Funkcjonariusze Państwowej Straży Pożarnej mają przepracowane ponad 8 mln nadgodzin, których nie mogą odebrać. Problem ten mają rozwiązać strażacy ochotnicy.
– Już w tym roku chcemy zmienić organizację akcji ratowniczych. Na terenach wiejskich i w małych miastach część z nich będą prowadzić strażacy z ochotniczych straży pożarnych – mówi DGP Zbigniew Sosnowski, wiceminister spraw wewnętrznych i administracji.
Tłumaczy, że obecnie Krajowy System Ratowniczo-Gaśniczy jest tak rozbudowany, że będzie można dzięki niemu częściowo odciążyć Państwową Straż Pożarną (PSP).
Powodem planowanych zmian jest próba rozwiązania problemu nadgodzin strażaków. Obecnie 30 tys. funkcjonariuszy PSP ma ich ponad 8 mln. Rekordziści - ponad 4 tys. Nie mogą ich odebrać bo nie ma ich kto zastąpić na służbie. Powodem problemów są nie tylko braki kadrowe, ale także zasady rozliczania nadgodzin. Czas wolny od służby za nie może być udzielony bezpośrednio przed urlopem lub po jego ukończeniu. Zdaniem związków problemy z odebraniem dni wolnych nie upoważniają jednak rządu do wprowadzania tak radykalnych rozwiązań.



– To próba demontażu państwowego systemu gwarantującego bezpieczeństwo przeciwpożarowe. Nie można przerzucić na ochotników ochrony pożarowej gdyż te osoby nie mają odpowiedniego przygotowania – mówi Robert Osmycki, szef Krajowej Sekcji Pożarnictwa NSZZ Solidarność.
Zwraca uwagę, że w przypadku pożarów lasów, wypadków komunikacyjnych, skażeń środowiska akcję ratowniczą mogą prowadzić wyłącznie przygotowane do tego osoby.
– Z szacunków wynika, że tylko w 15 proc. zdarzeń mogą uczestniczyć ochotnicy.
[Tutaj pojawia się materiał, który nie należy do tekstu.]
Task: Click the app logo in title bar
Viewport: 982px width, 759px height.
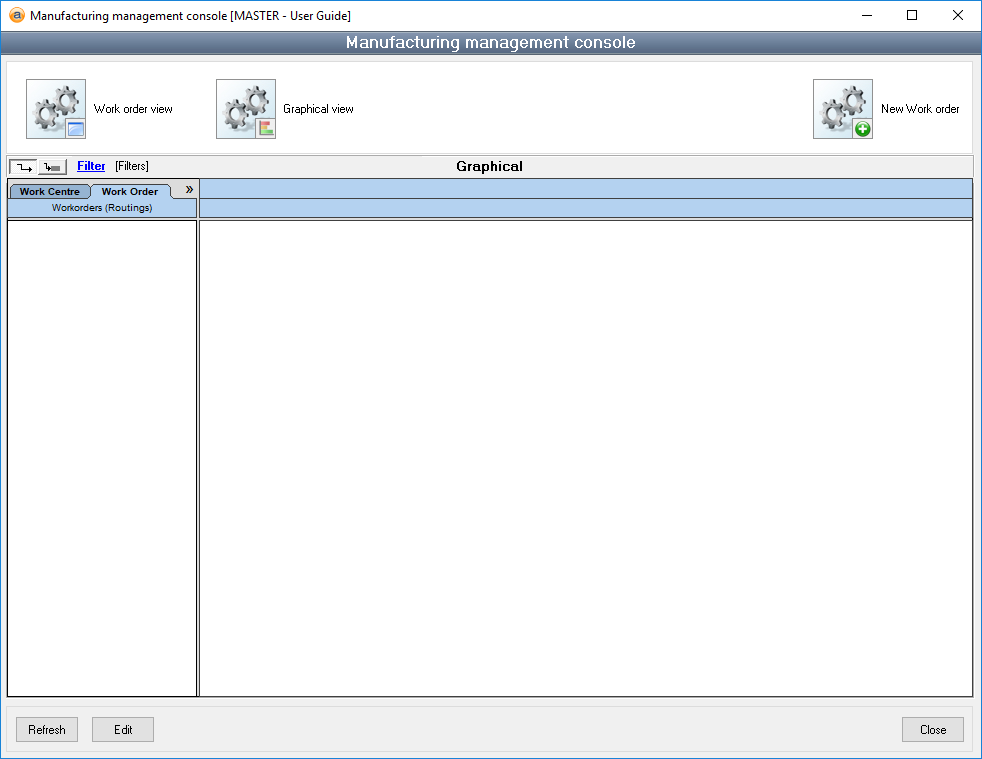Action: click(x=16, y=15)
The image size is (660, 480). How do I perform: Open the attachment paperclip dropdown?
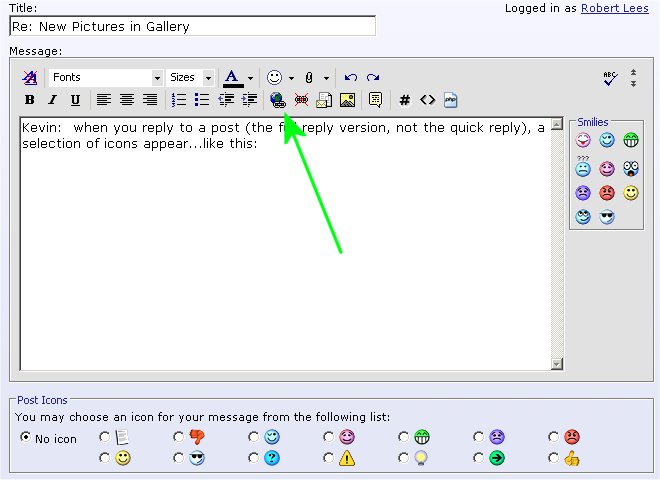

Pozostałe akcje są dla nich zbyt niebezpieczne – dodaje Robert Osmycki.
Obecnie działa 3765 jednostek ochotniczych straży pożarnych ze 123 tys. ochotników w wieku od 18 do 60 lat.
– Rząd, szukając oszczędności, może doprowadzić do tego, że w wielkich miastach nie będzie kto miał gasić pożarów – mówi Krzysztof Hetman z NSZZ Pracowników Pożarnictwa.